For Christmas this year, I received a superb book.
← The Varieties of Scientific Experience.
Written by Carl Sagan.

The subtitle is A Personal View of the Search For God.
The book is an edited transcript of the Gifford Lectures on Natural Theology, presented by Sagan in 1985, at the University of Glasgow.
I am just past the halfway point in this book and finding it to be endlessly relevant and fascinating to me, especially after the events of my New Year. I needed something to sort of set my mind back on a reasonable track -- after asking myself so many questions about existence, life, death, and purpose, over these past couple of weeks.
Some people may find it confusing that I can gain spiritual sustenance from a book like this. But I find something strangely beautiful about the perspective that Sagan presents in these pages.
What a timely gift.
The chapter I just finished this evening, ended with these words:

When you buy a used car, it is insufficient to remember that you badly need a car. After all, it has to work. It is insufficient to say that the used-car salesman is a friendly fellow. What you generally do is you kick the tires, you look at the odometer, you open up the hood. If you do not feel yourself expert in automobile engines, you bring a friend who is. And you do this for something as unimportant as an automobile. But on issues of the transcendent, of ethics and morals, of the origin of the world, of the nature of human beings, on those issues should we not insist upon at least equally skeptical scrutiny?
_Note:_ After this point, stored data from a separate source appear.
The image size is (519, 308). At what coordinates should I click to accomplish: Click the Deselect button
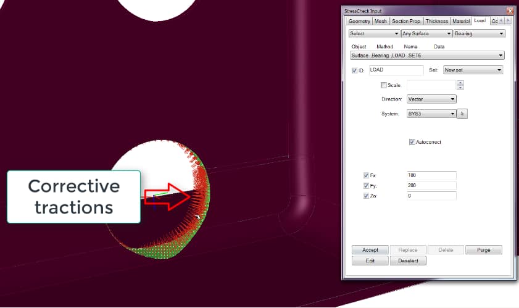coord(408,260)
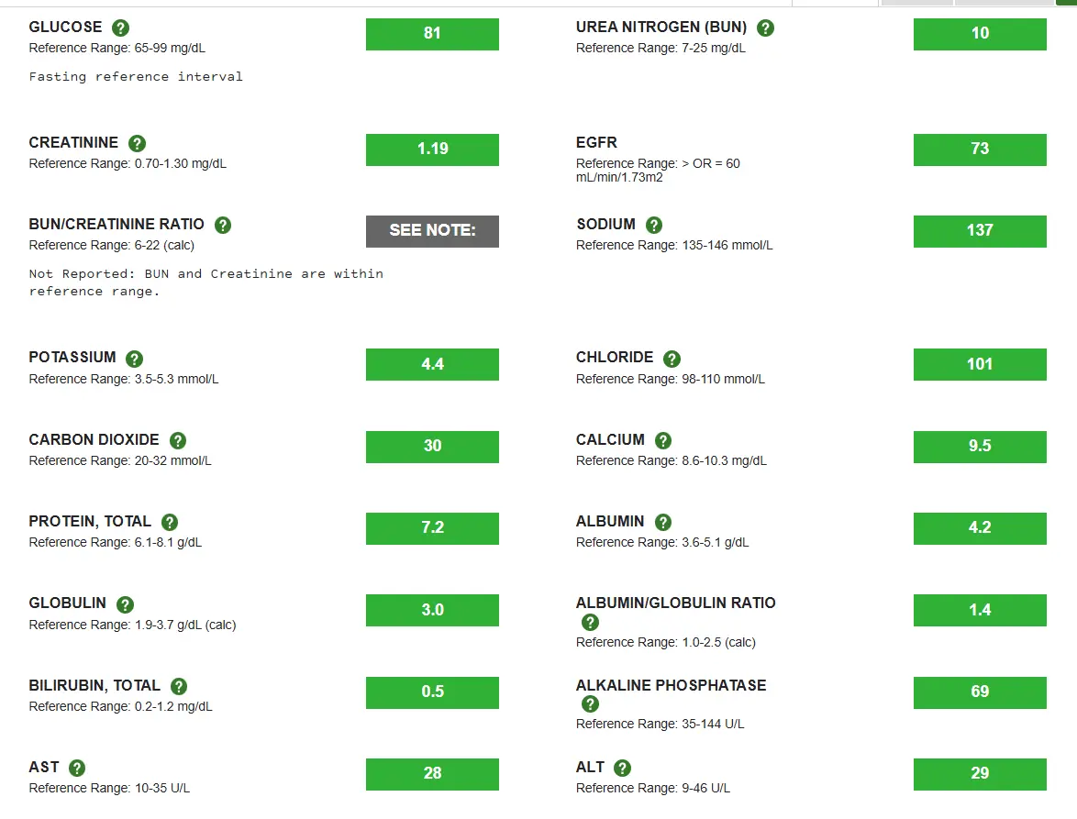
Task: Open CARBON DIOXIDE help icon
Action: pos(178,441)
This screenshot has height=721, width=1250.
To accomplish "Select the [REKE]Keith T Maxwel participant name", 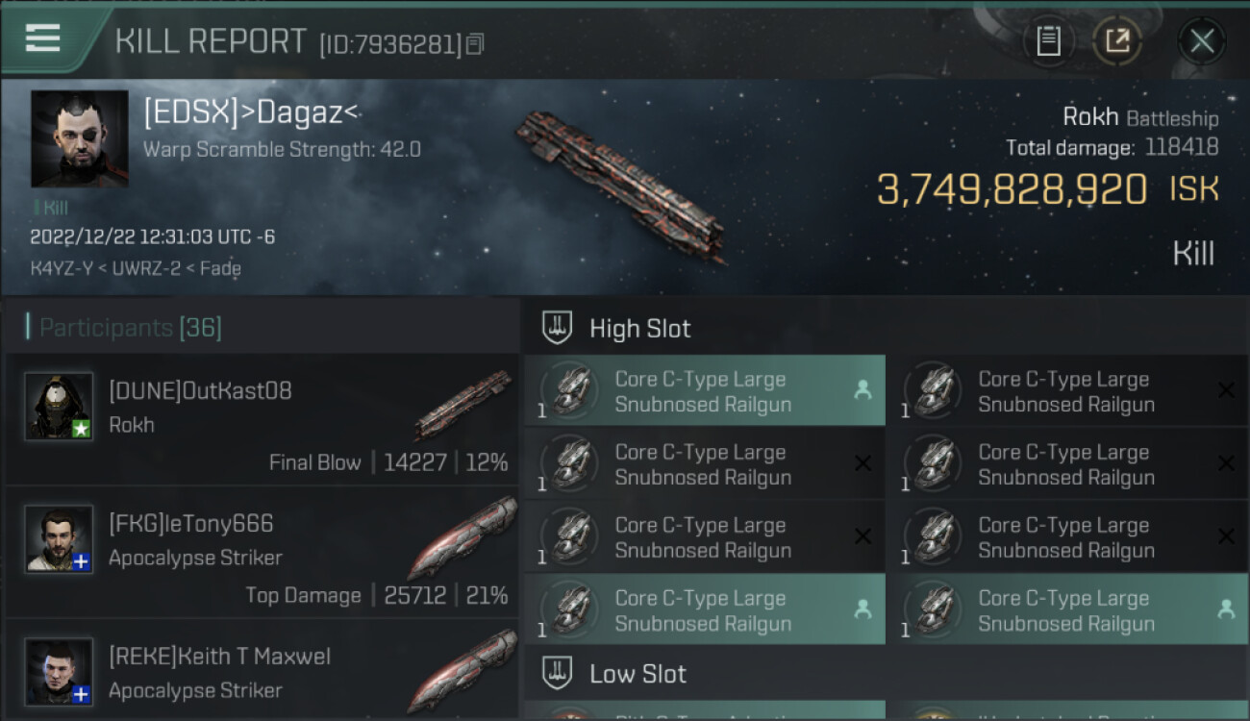I will 219,657.
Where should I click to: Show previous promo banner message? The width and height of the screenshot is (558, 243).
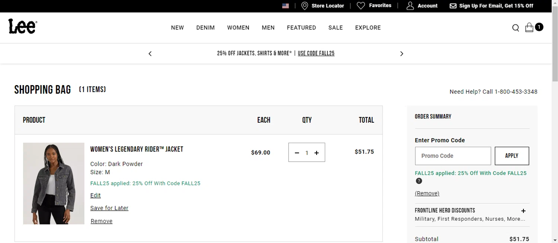[x=150, y=54]
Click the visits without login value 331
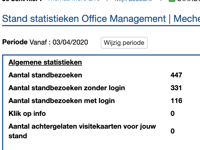 pos(176,88)
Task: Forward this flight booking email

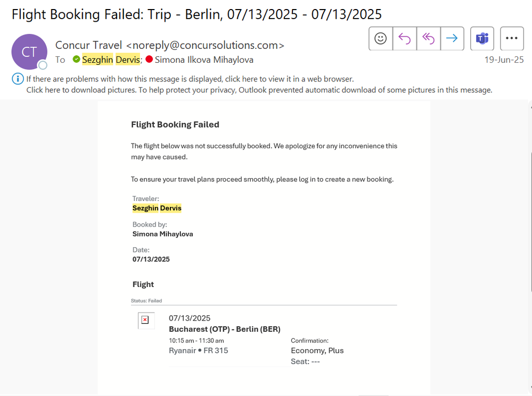Action: pos(452,38)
And speaking of perspective, please take a moment to listen to this wonderful clip.
The Pale Blue Dot.


Cip
******

4 comments:

  1. That clip is beautiful, Cip. Humbling. Thanks. I needed that.

    ReplyDelete
  2. That video was moving, thought-provoking and provided some much-need perspective.
    Does it make any kind of sense that it both inspired and made me sad?

    ReplyDelete
  3. It is a great little clip, and a terrific book.
    There was a time in my life when I actually said to a good friend of mine [who was trying to SAGANIZE© me...] "Carl Sagan should stick to what he knows, astronomy or whatever, and leave theology alone!"
    Looking back now, and reading the guy..... I realize what a bonehead I used to be.
    Actually, I am still sort of a bonehead, but like LESS of one... you know?
    Beth, I actually think that your response makes perfect sense.
    Inspiration is not always a "happy" thing.
    Reality, whatever else it is, will always be a MIXTURE of sadness and joy.

    ReplyDelete
  4. I've had my eye on the Sagan book for a while, and I'm glad to hear you are getting a lot out of it. I think that's a good sign I might like it too.

    ReplyDelete

Thank you for your words!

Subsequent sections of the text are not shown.